Tariq sensed it, this battle of the visions. He slid several paces backward down the slope.
"You cannot control the future," The Preacher whispered, and the sound of his voice was filled with effort as though he lifted a great weight.
Leto felt the dissonance between them then. It was an element of the universe with which his entire life grappled. Either he or his father would be forced to act soon, making a decision by that act, choosing a vision. And his father was right: trying for some ultimate control of the universe, you only built weapons with which the universe eventually defeated you. To choose and manage a vision required you to balance on a single, thin thread - playing God on a high tightwire with cosmic solitude on both sides. Neither contestant could retreat into death-as-surcease-from-paradox. Each knew the visions and the rules. All of the old illusions were dying. And when one contestant moved, the other might countermove. The only real truth that mattered to them now was that which separated them from the vision background. There was no place of safety, only a transitory shifting of relationships, marked out within the limits which they now imposed and bound for inevitable changes. Each of them had only a desperate and lonely courage upon which to rely, but Leto possessed two advantages: he had committed himself upon a path from which there was no turning back, and he had accepted the terrible consequences to himself. His father still hoped there was a way back and had made no final commitment.
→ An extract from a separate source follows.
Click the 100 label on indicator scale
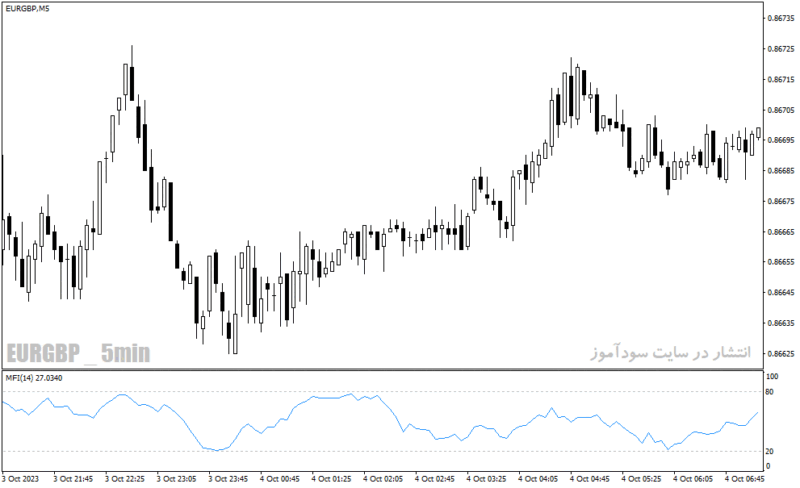Screen dimensions: 800x488 click(772, 377)
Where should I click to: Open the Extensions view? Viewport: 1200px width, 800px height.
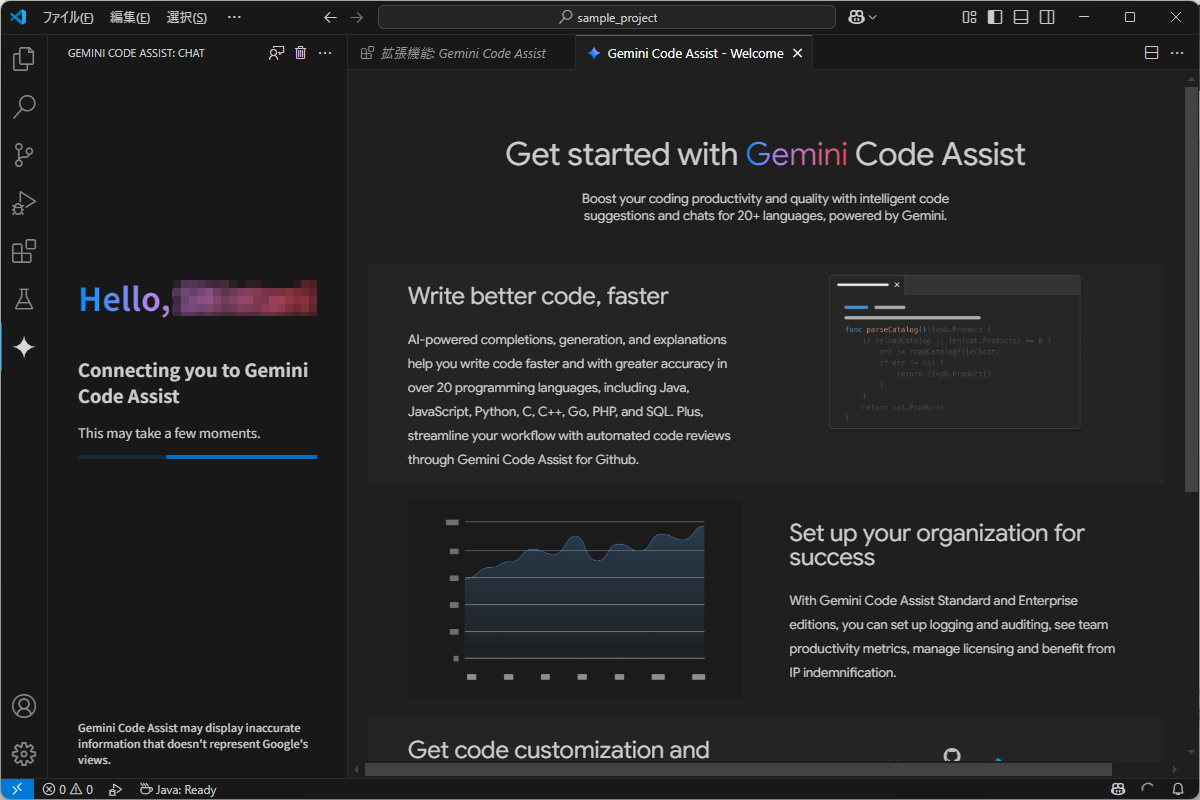point(24,251)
"You must not! You must not!" The Preacher rasped.
He sees my advantage, Leto thought.
Leto spoke in a conversational tone, masking his own tensions, the balancing effort this other-level contest required. "I have no passionate belief in truth, no faith other than what I create," he said. And he felt then a movement between himself and his father, something with granular characteristics which touched only Leto's own passionately subjective belief in himself. By such belief he knew that he posted the markers of the Golden Path. Someday such markers could tell others how to be human, a strange gift from a creature who no longer would be human on that day. But these markers were always set in place by gamblers. Leto felt them scattered throughout the landscape of his inner lives and, feeling this, poised himself for the ultimate gamble.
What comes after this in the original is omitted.